── Kutipan Pilihan

Peristiwa ini terjadi pada Desember 2025 di gerai Roti’O Halte Monas. Seorang lansia ditolak bertransaksi karena tidak memiliki QRIS. Seorang pria bernama Arlius Zebua memprotes keras kebijakan tersebut. Video itu menyebar cepat di media sosial, memicu perdebatan nasional tentang hak konsumen dan kewajiban pelaku usaha.

Undang-Undang Nomor 7 Tahun 2011 tentang Mata Uang menyatakan:

  • Pasal 21 ayat (1): “Setiap orang wajib menggunakan Rupiah dalam setiap transaksi yang dilakukan di wilayah NKRI.”
  • Pasal 23 ayat (1): “Setiap orang yang menolak Rupiah dapat dikenai pidana kurungan paling lama 1 (satu) tahun dan/atau denda paling banyak Rp200 juta.”

────
── Bahan yang Diberikan

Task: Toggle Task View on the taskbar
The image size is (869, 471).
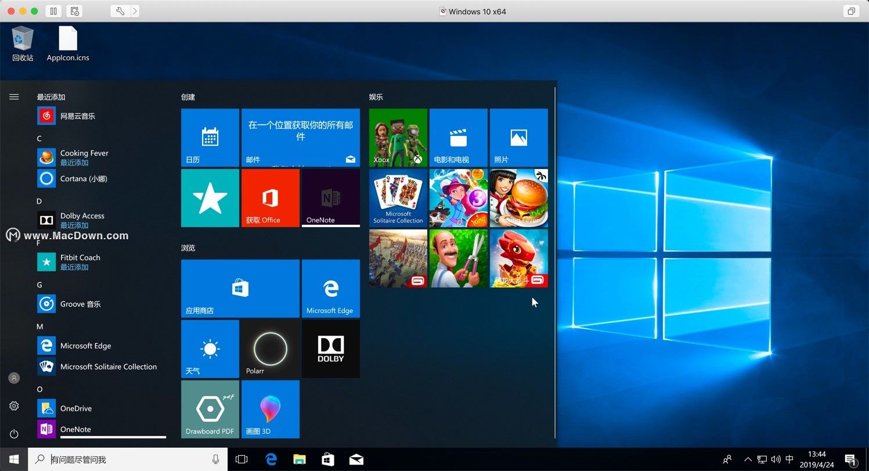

────

▸ **Yang Diminta**:
1 – Jawab pertanyaan berikut berdasarkan kutipan di atas.
(a) Di gerai mana peristiwa itu terjadi?
(b) Siapa nama pria yang memprotes kebijakan tersebut?
(c) Menurut Pasal 23 ayat (1), berapa denda paling banyak bagi orang yang menolak Rupiah?
2 – Tuliskan ulang bagian kutipan di atas dari "Peristiwa ini terjadi" sampai "kewajiban pelaku usaha." tanpa mengubah satu huruf pun.

▸ **Kunci Jawaban**:
1 –
(a) Di gerai Roti’O Halte Monas.
(b) Arlius Zebua.
(c) Rp200 juta.

2 –
Peristiwa ini terjadi pada Desember 2025 di gerai Roti’O Halte Monas. Seorang lansia ditolak bertransaksi karena tidak memiliki QRIS. Seorang pria bernama Arlius Zebua memprotes keras kebijakan tersebut. Video itu menyebar cepat di media sosial, memicu perdebatan nasional tentang hak konsumen dan kewajiban pelaku usaha.